Le hasard aura voulu que je commence cette rédaction le jour où j’ai appris à la fois l’existence et le décès récent (trois jours avant) de Joan Didion. C’est elle qui m’aura suggéré le lien avec Georges Orwell. Dans un texte court paru sur la revue en ligne AOC, elle s’interrogeait sur « Pourquoi j’écris ? ». Elle disait avoir volé le titre de ce texte à Georges Orwell, « Why I write ? ». L’une des raisons invoquées par elle était la sonorité des mots en anglais ; trois petits mots brefs, sans ambiguïté,  avec une sonorité en commun : « I »,  « I »,  « I », c’est-à-dire « Je ». Cela me donnait une opportunité d’écrire avec Georges Orwell, ce qui me démangeait depuis un moment.

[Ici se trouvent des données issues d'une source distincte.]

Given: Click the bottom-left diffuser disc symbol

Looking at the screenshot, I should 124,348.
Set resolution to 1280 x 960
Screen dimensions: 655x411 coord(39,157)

« Je n’écris que pour découvrir ce que je pense, ce que je regarde, ce que je vois et ce que ça signifie. Ce que je veux et ce que je crains ». Joan Didion, Pour tout vous dire, 2022.

« Par bien des aspects, écrire, c’est l’acte de dire « je », d’imposer sa présence à autrui, de dire écoutez-moi, voyez les choses à ma façon, changez de point de vue. C’est un acte agressif, hostile, même. Vous pouvez déguiser cette agressivité autant que vous voulez en la voilant de propositions subordonnées, de qualificatifs et de subjonctifs précautionneux, d’ellipses et de dérobades – en convoquant tout l’arsenal qui permet d’intimer au lieu d’affirmer, de suggérer au lieu de déclarer –, mais inutile de se raconter des histoires, le fait est que poser des mots sur le papier est une tactique de brute sournoise, une invasion, une manière pour la sensibilité de l’écrivain d’entrer par effraction dans l’espace le plus intime du lecteur »(Joan Didion).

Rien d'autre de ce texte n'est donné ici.